(Data extracted from a collection)
╔══

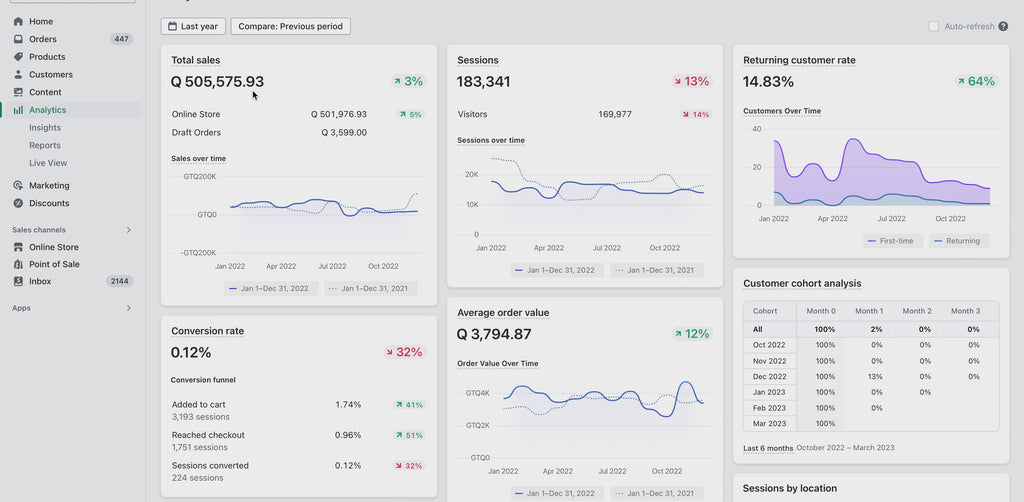The image size is (1024, 502).
Task: Enable the Auto-refresh checkbox
Action: (x=934, y=26)
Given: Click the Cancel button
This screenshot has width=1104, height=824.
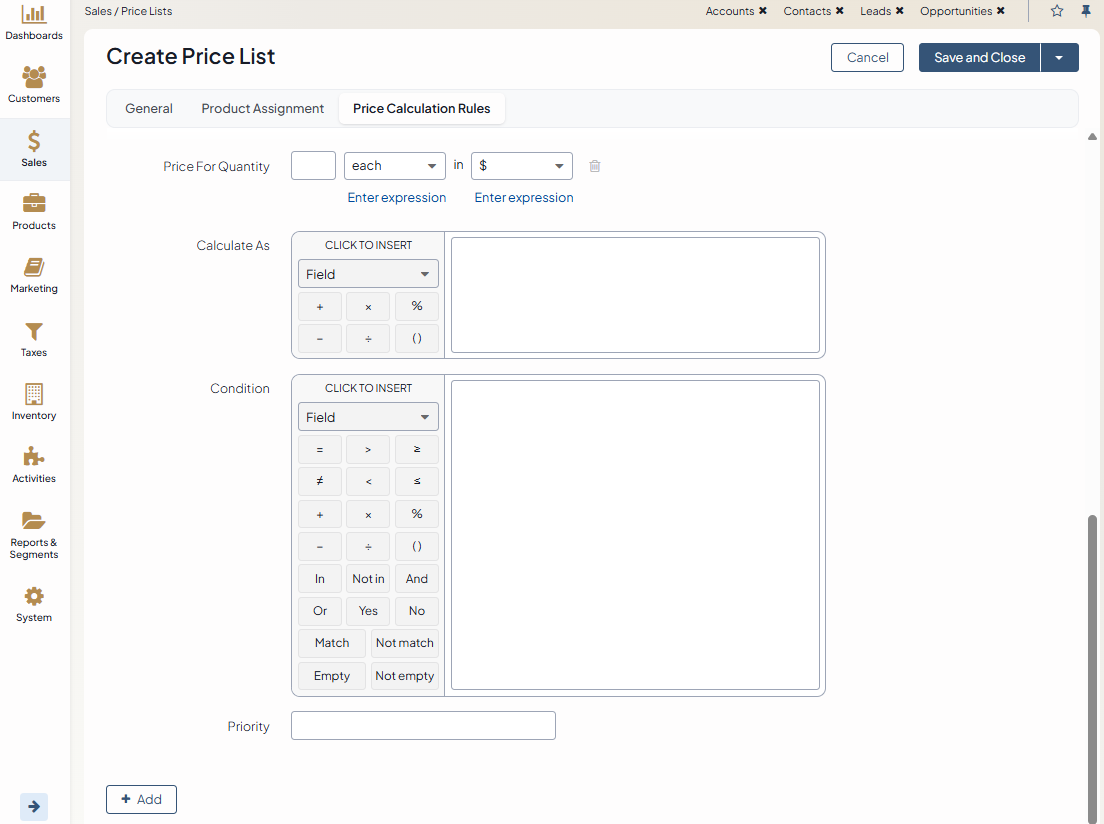Looking at the screenshot, I should (867, 58).
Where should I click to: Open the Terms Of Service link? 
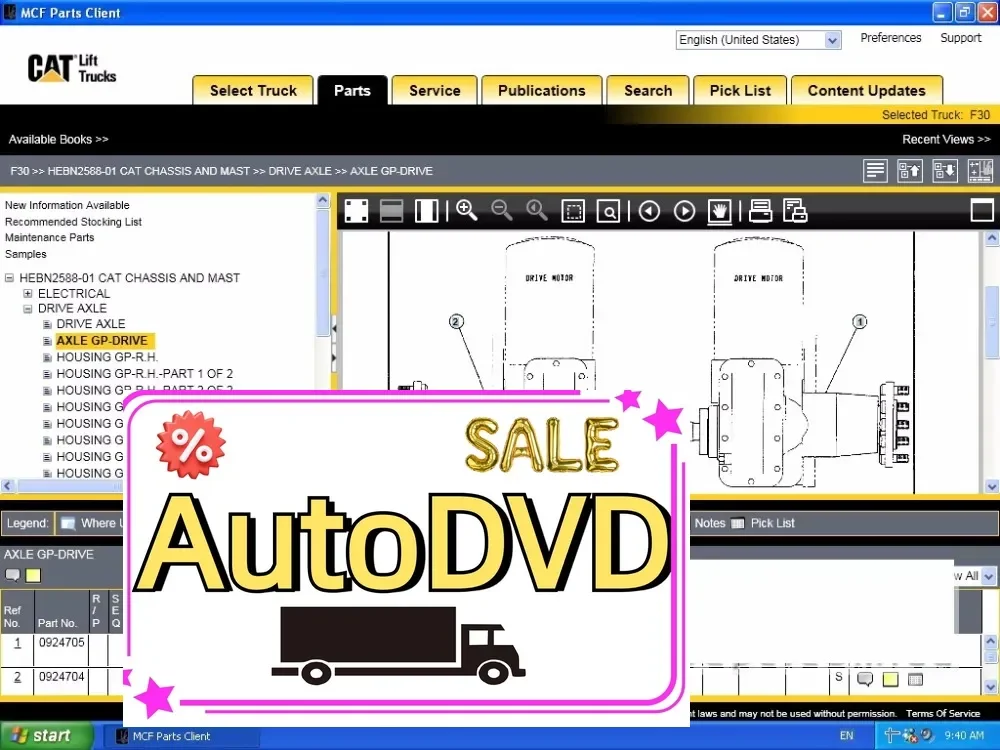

╚══

* **Directions for this task**: Copy out exactly the lines between the line that contains "Given: Click the Cancel button" and the last line of the records, both ends included; leave out every picture.

* **Reply**:
Given: Click the Cancel button
This screenshot has width=1104, height=824.
Looking at the screenshot, I should (867, 58).
Where should I click to: Open the Terms Of Service link? 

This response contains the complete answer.